- _What to work on_
Copy out all the records, word for word.

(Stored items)
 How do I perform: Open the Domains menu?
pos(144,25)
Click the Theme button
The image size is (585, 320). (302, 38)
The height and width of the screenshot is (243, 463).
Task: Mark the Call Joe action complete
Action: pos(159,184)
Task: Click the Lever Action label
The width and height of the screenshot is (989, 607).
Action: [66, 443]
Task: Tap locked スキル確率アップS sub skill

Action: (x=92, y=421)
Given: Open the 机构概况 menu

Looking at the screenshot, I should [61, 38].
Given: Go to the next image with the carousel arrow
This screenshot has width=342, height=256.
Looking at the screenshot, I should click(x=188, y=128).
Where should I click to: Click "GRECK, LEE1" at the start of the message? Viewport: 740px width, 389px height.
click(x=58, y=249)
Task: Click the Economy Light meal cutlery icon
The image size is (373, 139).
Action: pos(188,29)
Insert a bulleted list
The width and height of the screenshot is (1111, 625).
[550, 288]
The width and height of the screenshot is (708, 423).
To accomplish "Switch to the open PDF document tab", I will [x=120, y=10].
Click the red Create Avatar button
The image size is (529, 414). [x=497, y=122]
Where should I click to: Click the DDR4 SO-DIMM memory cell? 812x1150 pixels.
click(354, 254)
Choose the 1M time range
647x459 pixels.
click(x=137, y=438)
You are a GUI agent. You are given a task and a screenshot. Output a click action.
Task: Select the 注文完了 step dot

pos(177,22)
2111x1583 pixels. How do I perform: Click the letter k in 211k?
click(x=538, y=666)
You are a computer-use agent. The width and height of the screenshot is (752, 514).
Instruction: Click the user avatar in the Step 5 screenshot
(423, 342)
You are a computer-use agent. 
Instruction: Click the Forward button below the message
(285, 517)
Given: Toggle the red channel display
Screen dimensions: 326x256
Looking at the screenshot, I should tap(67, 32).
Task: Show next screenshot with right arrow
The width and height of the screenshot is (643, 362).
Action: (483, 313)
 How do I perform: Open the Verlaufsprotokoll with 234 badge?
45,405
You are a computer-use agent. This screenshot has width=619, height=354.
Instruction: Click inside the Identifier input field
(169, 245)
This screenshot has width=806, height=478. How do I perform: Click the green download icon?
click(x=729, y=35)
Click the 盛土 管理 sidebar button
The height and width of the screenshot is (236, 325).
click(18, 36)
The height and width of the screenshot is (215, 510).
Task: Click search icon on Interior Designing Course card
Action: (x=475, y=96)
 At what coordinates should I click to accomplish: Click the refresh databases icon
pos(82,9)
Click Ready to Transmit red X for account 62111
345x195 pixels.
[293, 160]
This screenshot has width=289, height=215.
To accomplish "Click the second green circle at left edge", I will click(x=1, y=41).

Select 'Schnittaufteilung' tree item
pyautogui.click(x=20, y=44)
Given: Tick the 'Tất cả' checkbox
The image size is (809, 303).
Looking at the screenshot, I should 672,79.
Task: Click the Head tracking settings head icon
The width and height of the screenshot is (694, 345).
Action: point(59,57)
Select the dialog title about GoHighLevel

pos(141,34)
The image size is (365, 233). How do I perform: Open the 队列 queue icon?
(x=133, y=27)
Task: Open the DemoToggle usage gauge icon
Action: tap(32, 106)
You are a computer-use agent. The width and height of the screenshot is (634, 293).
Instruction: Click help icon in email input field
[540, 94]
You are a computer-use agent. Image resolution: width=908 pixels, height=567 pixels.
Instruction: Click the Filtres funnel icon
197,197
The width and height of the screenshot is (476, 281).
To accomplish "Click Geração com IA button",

- _Answer to this task_
 How do I perform: Open the Domains menu?
pos(144,25)
Click the Theme button
The image size is (585, 320). (302, 38)
The height and width of the screenshot is (243, 463).
Task: Mark the Call Joe action complete
Action: pos(159,184)
Task: Click the Lever Action label
The width and height of the screenshot is (989, 607).
Action: [66, 443]
Task: Tap locked スキル確率アップS sub skill

Action: (x=92, y=421)
Given: Open the 机构概况 menu

Looking at the screenshot, I should [61, 38].
Given: Go to the next image with the carousel arrow
This screenshot has width=342, height=256.
Looking at the screenshot, I should click(x=188, y=128).
Where should I click to: Click "GRECK, LEE1" at the start of the message? Viewport: 740px width, 389px height.
click(x=58, y=249)
Task: Click the Economy Light meal cutlery icon
The image size is (373, 139).
Action: pos(188,29)
Insert a bulleted list
The width and height of the screenshot is (1111, 625).
[550, 288]
The width and height of the screenshot is (708, 423).
To accomplish "Switch to the open PDF document tab", I will [x=120, y=10].
Click the red Create Avatar button
The image size is (529, 414). [x=497, y=122]
Where should I click to: Click the DDR4 SO-DIMM memory cell? 812x1150 pixels.
click(354, 254)
Choose the 1M time range
647x459 pixels.
click(x=137, y=438)
You are a GUI agent. You are given a task and a screenshot. Output a click action.
Task: Select the 注文完了 step dot

pos(177,22)
2111x1583 pixels. How do I perform: Click the letter k in 211k?
click(x=538, y=666)
You are a computer-use agent. The width and height of the screenshot is (752, 514).
Instruction: Click the user avatar in the Step 5 screenshot
(423, 342)
You are a computer-use agent. 
Instruction: Click the Forward button below the message
(285, 517)
Given: Toggle the red channel display
Screen dimensions: 326x256
Looking at the screenshot, I should tap(67, 32).
Task: Show next screenshot with right arrow
The width and height of the screenshot is (643, 362).
Action: (483, 313)
 How do I perform: Open the Verlaufsprotokoll with 234 badge?
45,405
You are a computer-use agent. This screenshot has width=619, height=354.
Instruction: Click inside the Identifier input field
(169, 245)
This screenshot has width=806, height=478. How do I perform: Click the green download icon?
click(x=729, y=35)
Click the 盛土 管理 sidebar button
The height and width of the screenshot is (236, 325).
click(18, 36)
The height and width of the screenshot is (215, 510).
Task: Click search icon on Interior Designing Course card
Action: (x=475, y=96)
 At what coordinates should I click to accomplish: Click the refresh databases icon
pos(82,9)
Click Ready to Transmit red X for account 62111
345x195 pixels.
[293, 160]
This screenshot has width=289, height=215.
To accomplish "Click the second green circle at left edge", I will click(x=1, y=41).

Select 'Schnittaufteilung' tree item
pyautogui.click(x=20, y=44)
Given: Tick the 'Tất cả' checkbox
The image size is (809, 303).
Looking at the screenshot, I should 672,79.
Task: Click the Head tracking settings head icon
The width and height of the screenshot is (694, 345).
Action: point(59,57)
Select the dialog title about GoHighLevel

pos(141,34)
The image size is (365, 233). How do I perform: Open the 队列 queue icon?
(x=133, y=27)
Task: Open the DemoToggle usage gauge icon
Action: tap(32, 106)
You are a computer-use agent. The width and height of the screenshot is (634, 293).
Instruction: Click help icon in email input field
[540, 94]
You are a computer-use agent. Image resolution: width=908 pixels, height=567 pixels.
Instruction: Click the Filtres funnel icon
197,197
The width and height of the screenshot is (476, 281).
To accomplish "Click Geração com IA button",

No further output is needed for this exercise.